If you can think of a good approximation method, that can be useful as well.

prime1999
June 30th, 2009, 01:05 AM
There are only M-N+1 possible averages and their corresponding minimums (I think it is not monotonic -- so cannot binary search)... so possibly solve the problem in one set given an average...? The latter I still do not have a polynomial time solution... would need to think a bit more.

lorenz123
June 30th, 2009, 01:15 AM
I was thinking of a similar approach -- and I believe I could try all possible averages.

The problem, as you point out, is finding the solution within each set in a reasonable amount of time. For a set of 50 elements, for example, trying all possible partitions yields 1.8572e+047 subsets... (and I don't have that much time!)

prime1999
June 30th, 2009, 01:15 AM
Oops... forgot I also brought in the condition that the final number of numbers is determined... dynamic programming? Then we would have to solve the case where the number of numbers in each set is determined...

lorenz123
June 30th, 2009, 01:25 AM
Dynamic programming would be great, but i am not sure how to do it for this case.

This sounds like a multiple knapsack problem... except that the objective becomes filling the knapsacks to get as close as possible to the capacity...

prime1999
June 30th, 2009, 01:33 AM
I expanded the equation for one set (given a fixed average A and the final number of numbers in the set)... and it seems that we only need to minimize the following:
(given that the numbers are divided like so | a_1+a_2+a_3 | a_4+a_5 | ... (an example))
sum_pairs(first partition)+sum_pairs(second partition)+...
( a_1 a_2 + a_2 a_3 + a_3 a_1 ) + ( a_4 a_5 ) + ...

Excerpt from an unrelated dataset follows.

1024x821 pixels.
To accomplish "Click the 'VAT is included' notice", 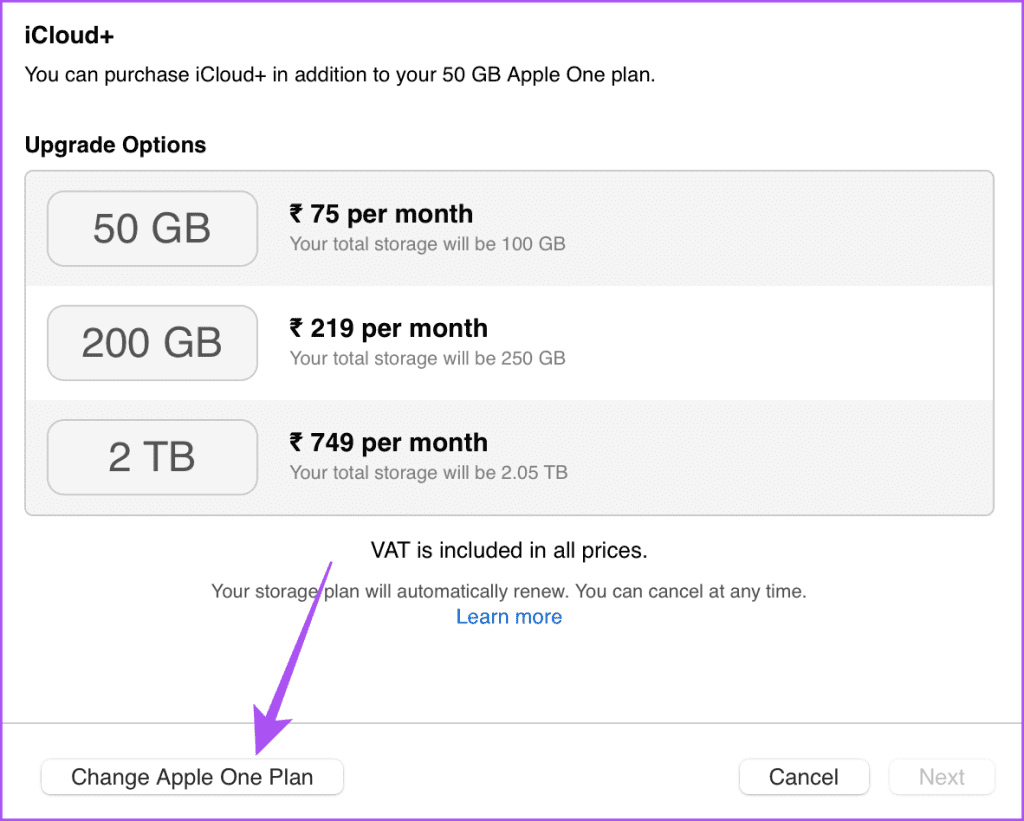I will (x=509, y=551).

... which seems a bit complicated (maybe it's the wrong track).

prime1999
June 30th, 2009, 01:35 AM
it seems independent on the average!?

prime1999
June 30th, 2009, 01:36 AM
Sorry: *independent of
Are we allowed to edit our posts??

lorenz123
June 30th, 2009, 01:50 AM
what do you mean by 'independent of the average'? i am not following what you are saying...

prime1999
June 30th, 2009, 01:59 AM
That means whatever the average is, as long as the n numbers in a set are going to become n' numbers, an optimal way is to partition it in a certain fixed way. (Unless I did my calculations wrongly?).

lorenz123
June 30th, 2009, 02:42 AM
you don't know n' in advance...